- Posterior approach
Use of the posterior approach: mainly in B-type coronal plane fractures of the condyle
The posterior approach is mainly used for B-type fractures of the condyles in the coronal plane in cases of an extremely posterior fracture line. It may also be used in neurovascular repair and posterior cruciate avulsion injuries.
The neurovascular structures of the knee joint are at risk during the posterior approach. They are located between the two femoral condyles and the heads of the gastrocnemius muscle.
The location of the anatomical bifurcation of the tibial nerve varies and therefore careful dissection is essential. The use of a tourniquet facilitates the identification of the neurovascular bundle.
Make an S-shaped skin incision over the popliteal fossa with the oblique section of the incision lying in the area of the joint line.
The approach can be extended proximally according to the dashed line.
Open the deep fascia
Open the deep fascia of the leg in the posterior midline. Crossing veins have to be ligated.
Identify and retract the neurovascular structures carefully.
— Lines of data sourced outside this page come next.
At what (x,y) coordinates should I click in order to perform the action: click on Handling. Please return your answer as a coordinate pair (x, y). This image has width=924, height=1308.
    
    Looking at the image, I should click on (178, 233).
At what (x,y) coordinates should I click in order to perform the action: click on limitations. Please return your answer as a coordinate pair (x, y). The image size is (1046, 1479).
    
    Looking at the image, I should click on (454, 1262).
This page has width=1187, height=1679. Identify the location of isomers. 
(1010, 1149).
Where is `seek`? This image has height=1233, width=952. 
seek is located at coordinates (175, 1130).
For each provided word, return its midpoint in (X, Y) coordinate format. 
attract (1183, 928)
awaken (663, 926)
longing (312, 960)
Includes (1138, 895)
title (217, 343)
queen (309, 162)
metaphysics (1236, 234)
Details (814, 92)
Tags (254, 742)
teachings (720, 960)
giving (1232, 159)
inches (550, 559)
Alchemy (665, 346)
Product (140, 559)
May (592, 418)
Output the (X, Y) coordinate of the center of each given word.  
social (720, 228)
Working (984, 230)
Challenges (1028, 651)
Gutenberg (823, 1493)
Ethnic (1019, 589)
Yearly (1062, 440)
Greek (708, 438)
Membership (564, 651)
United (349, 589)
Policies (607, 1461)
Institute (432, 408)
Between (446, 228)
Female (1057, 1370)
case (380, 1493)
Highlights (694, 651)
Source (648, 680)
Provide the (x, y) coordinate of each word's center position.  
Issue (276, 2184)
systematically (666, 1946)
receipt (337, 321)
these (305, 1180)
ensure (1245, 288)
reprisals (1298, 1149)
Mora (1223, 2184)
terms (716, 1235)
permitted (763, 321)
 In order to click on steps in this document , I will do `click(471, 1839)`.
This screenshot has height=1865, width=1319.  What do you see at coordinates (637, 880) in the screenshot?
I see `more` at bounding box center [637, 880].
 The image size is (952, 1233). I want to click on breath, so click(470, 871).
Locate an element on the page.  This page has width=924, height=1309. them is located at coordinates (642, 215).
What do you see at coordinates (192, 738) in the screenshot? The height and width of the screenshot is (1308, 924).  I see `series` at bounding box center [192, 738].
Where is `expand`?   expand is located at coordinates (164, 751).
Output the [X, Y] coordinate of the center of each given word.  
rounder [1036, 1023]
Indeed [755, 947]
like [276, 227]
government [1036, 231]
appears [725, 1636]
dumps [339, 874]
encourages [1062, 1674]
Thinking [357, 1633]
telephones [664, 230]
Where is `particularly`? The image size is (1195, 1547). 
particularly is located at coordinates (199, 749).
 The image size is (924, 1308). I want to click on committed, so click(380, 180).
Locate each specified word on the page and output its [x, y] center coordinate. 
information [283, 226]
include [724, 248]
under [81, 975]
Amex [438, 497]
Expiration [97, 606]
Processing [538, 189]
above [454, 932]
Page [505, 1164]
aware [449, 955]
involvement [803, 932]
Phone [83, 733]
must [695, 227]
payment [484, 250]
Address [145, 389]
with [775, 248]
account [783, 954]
It is essential to ligate the veins in the posterior approach, rather than using cautery.
Expose fracture fragment
Identify the posterior capsule of the knee.
Expose the posterior condyle on the fractured side as used in B3.2-type fractures.
In B3.3-tpye fractures with both condyles fractured only one condyle is exposed at a time.
After relaxing the tourniquet, ensure good hemostasis. The use of a suction drain can be considered. Close the deep fascia of the leg, followed by skin sutures.